L’evento, organizzato dal Fai – Fondo per l’Ambiente Italiano Ets, vedrà l’apertura straordinaria di ben 750 luoghi sparsi su tutto il territorio nazionale.
In mostra, per quanto riguarda la Provincia Pontina, alcuni siti di rilevanza storica e naturalistica custoditi dalle città di Latina e Formia.

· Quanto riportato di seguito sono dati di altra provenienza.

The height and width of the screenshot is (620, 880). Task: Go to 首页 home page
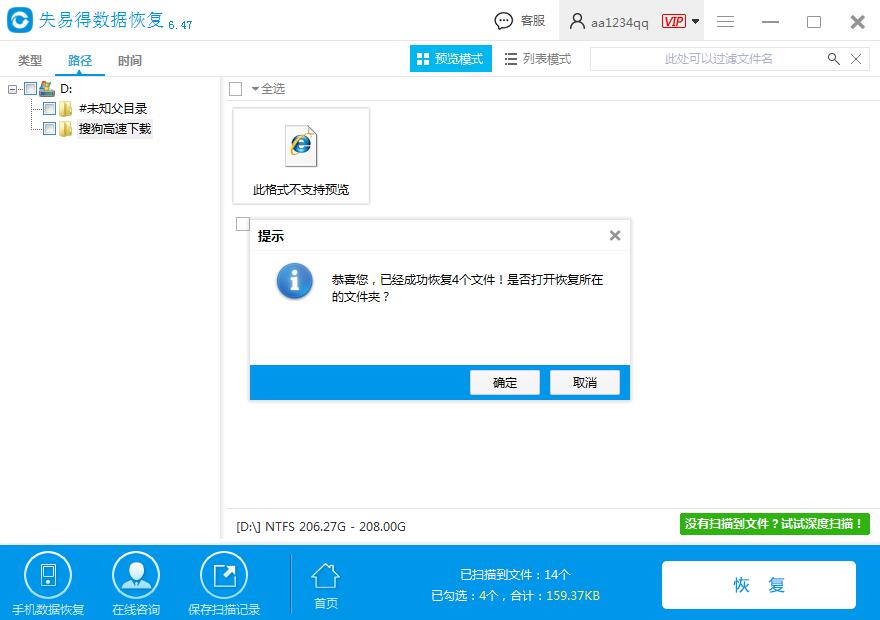tap(325, 580)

Nel capoluogo la locale delegazione FAI, con la collaborazione di Ente Parco Nazionale del Circeo, Reparto Carabinieri Biodiversità e Comune di Latina, propone la visita al lago di Fogliano, con il Borgo e l’Orto Botanico, un’area immersa nel cuore del Parco Nazionale del Circeo, caratterizzata da una ricca biodiversità, asilo privilegiato di numerose specie aviarie, tra cui il Martin Pescatore, la Ghiandaia e la Garzetta.
Altro gioiello in visione il Ponte di Passo Genovese, a Borgo Sabotino, risalente alla bonifica settecentesca di papa Pio VI. Proclamato Luogo del Cuore Fai, rappresenta un’importante testimonianza della storia della pianura pontina.

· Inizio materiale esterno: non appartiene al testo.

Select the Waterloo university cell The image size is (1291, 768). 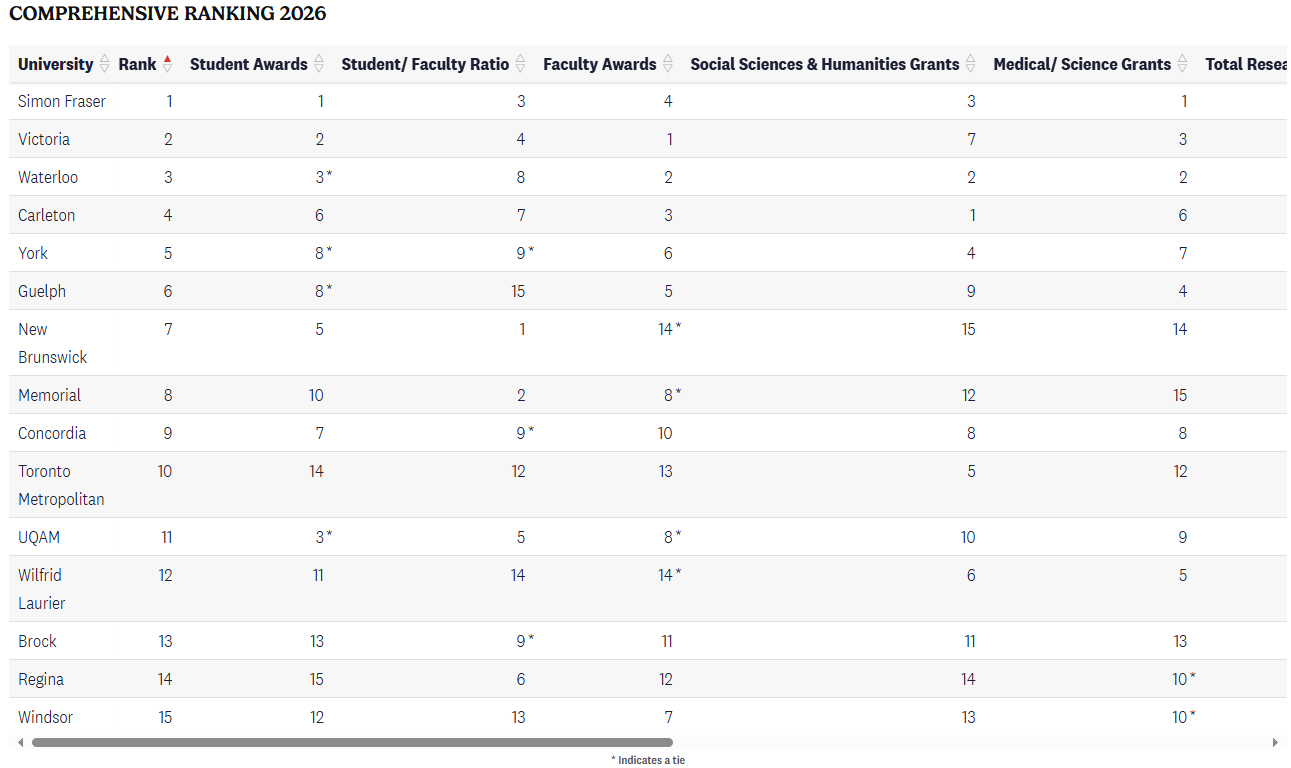click(x=48, y=177)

A far da ciceroni studenti degli istituti superiori Liceo E.Majorana, Liceo A. Manzoni, Istituto V. Veneto, Liceo M. Ramadù di Cisterna ed il Liceo Antonio Meucci di Aprilia. Le visite saranno disponibili dalle 10 alle 13 e dalle 14:30 alle 18 (ultimo ingresso alle 17).

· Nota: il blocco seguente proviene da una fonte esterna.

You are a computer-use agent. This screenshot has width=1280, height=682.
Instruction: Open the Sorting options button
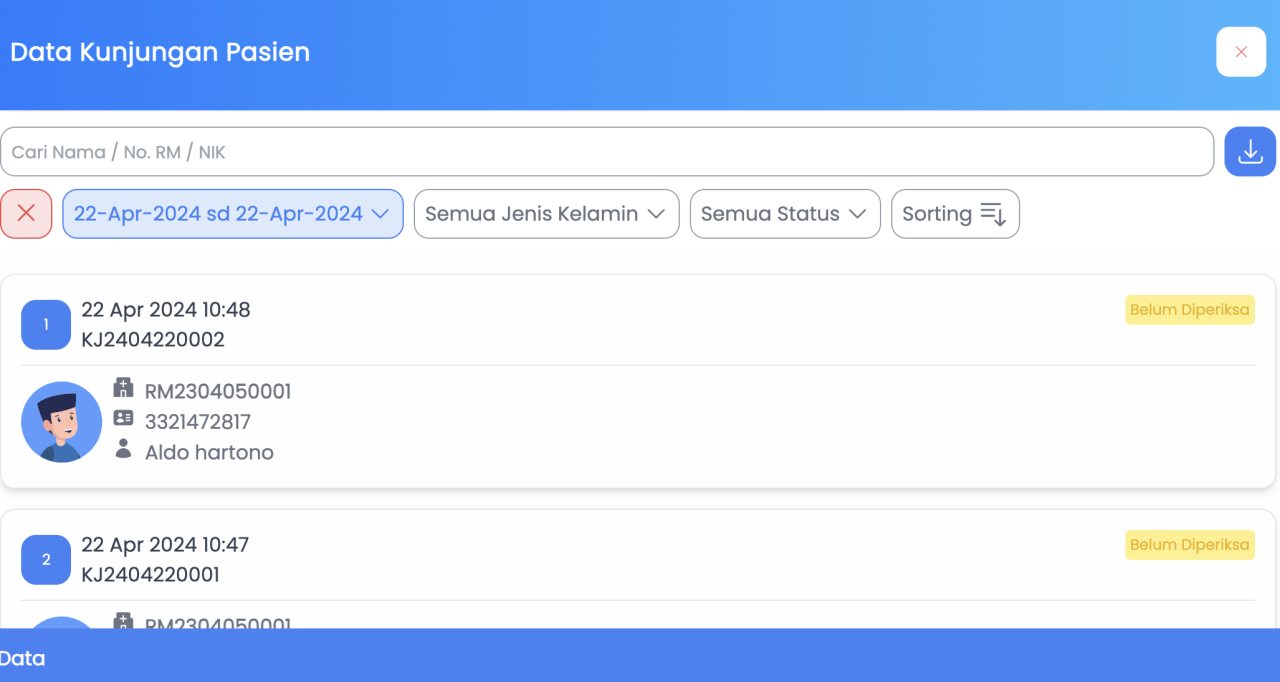pyautogui.click(x=954, y=214)
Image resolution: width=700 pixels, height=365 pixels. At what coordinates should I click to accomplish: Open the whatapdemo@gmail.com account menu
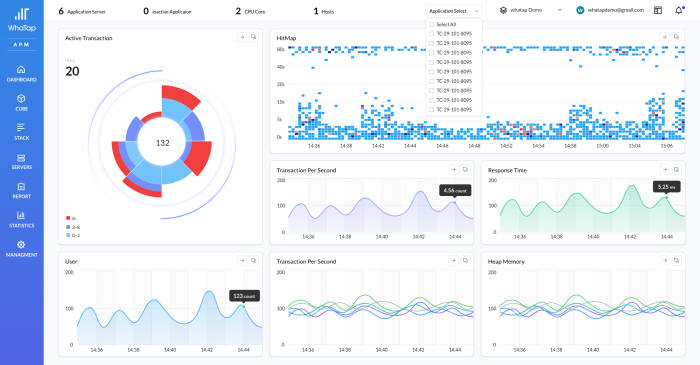coord(610,10)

Scendendo nel sud della pianura pontina, a Formia saranno aperti al pubblico il Teatro Romano, noto anche come “Il Cancello, o meglio ancora “Gliu Canciegl”, in vernacolo locale; il Cisternone Romano, e il Parco Naturale di Gianola.
Situato a Castellone, uno dei quartieri storici più affascinanti della città, e costruito nel periodo augusteo del I secolo a.C., il teatro era un importante centro culturale e sociale dell’antica Formiae, ed ancora oggi vi si svolgono svariati eventi e rappresentazioni, a dimostrazione di come questa zona continui a rimanere il cuore pulsante di Formia.
D’epoca repubblicana invece il Cisternone, autentico capolavoro dell’ingegneria romana. Questo straordinario serbatoio sotterraneo, dotato di un sistema di canalizzazione all’avanguardia, testimonia la maestria dei Romani in fatto di ingegneria idraulica.
E, infine, il Parco Naturale di Gianola, un vero e proprio scrigno di biodiversità che, tra colline, boschi e coste rocciose con affaccio sul Mar Tirreno, si estende su una superficie, di circa 309 ettari, di straordinaria bellezza naturale e storica. Il percorso lungo i sentieri ritagliati nella macchia mediterranea e i panorami marini mozzafiato renderanno la visita un’esperienza indimenticabile.
Apprendisti Ciceroni gli studenti di IIS Fermi, Gaeta; IIS Liceo Cicerone – Pollione, Formia; Liceo Scientifico Alberti, Minturno; Liceo Statale Leonardo da Vinci, Terracina. Visite: 10:00 – 13:00 / 14:30 – 18:00 (ultimo ingresso 17:30).